They come
barefooted, dirty, and in rags; they are scoured, put into shoes and
stockings, set at work and sent regularly to the Sunday-schools, where
they are taught what none of them have been taught before - to read and
write. In a short time they became expert at their work; they lose their
sullen shyness, and their physiognomy becomes comparatively open and
cheerful. Their families are relieved from the temptations to theft and
other shameful courses which accompany the condition of poverty without
occupation."
"They have a good deal of the poke-easy manner of the piny woods about
them yet," said one of our party, a Georgian. It was true, I perceived
that they had not yet acquired all that alacrity and quickness in their
work which you see in the work-people of the New England mills. In one of
the upper stories I saw a girl of a clearer complexion than the rest, with
two long curls swinging behind each ear, as she stepped about with the air
of a duchess. "That girl is from the north," said our conductor; "at first
we placed an expert operative from the north in each story of the building
as an instructor and pattern to the rest."

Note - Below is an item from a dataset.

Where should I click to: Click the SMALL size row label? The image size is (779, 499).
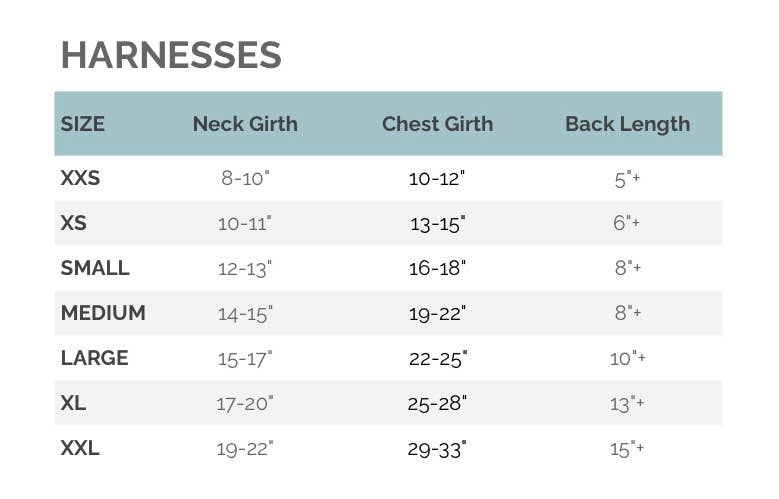pos(95,268)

I have since learned that some attempts were made at first to induce the
poor white people to work side by side with the blacks in these mills.
These utterly failed, and the question then became with the proprietors
whether they should employ blacks only or whites only; whether they should
give these poor people an occupation which, while it tended to elevate
their condition, secured a more expert class of work-people than the
negroes could be expected to become, or whether they should rely upon the
less intelligent and more negligent services of slaves. They decided at
length upon banishing the labor of blacks from their mills. At
Graniteville, in South Carolina, about ten miles from the Savannah river,
a neat little manufacturing village has lately been built up, where the
families of the _crackers_, as they are called, reclaimed from their idle
lives in the woods, are settled, and white labor only is employed. The
enterprise is said to be in a most prosperous condition.

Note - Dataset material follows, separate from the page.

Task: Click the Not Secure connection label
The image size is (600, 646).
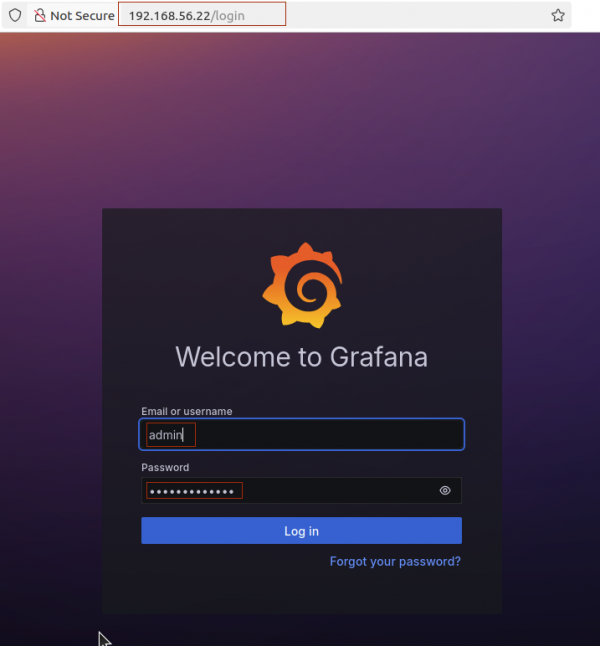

Only coarse cloths are made in these mills - strong, thick fabrics,
suitable for negro shirting - and the demand for this kind of goods, I am
told, is greater than the supply. Every yard made in this manufactory at
Augusta, is taken off as soon as it leaves the loom. I fell in with a
northern man in the course of the day, who told me that these mills had
driven the northern manufacturer of coarse cottons out of the southern
market.
"The buildings are erected here more cheaply," he continued, "there is far
less expense in fuel, and the wages of the workpeople are less.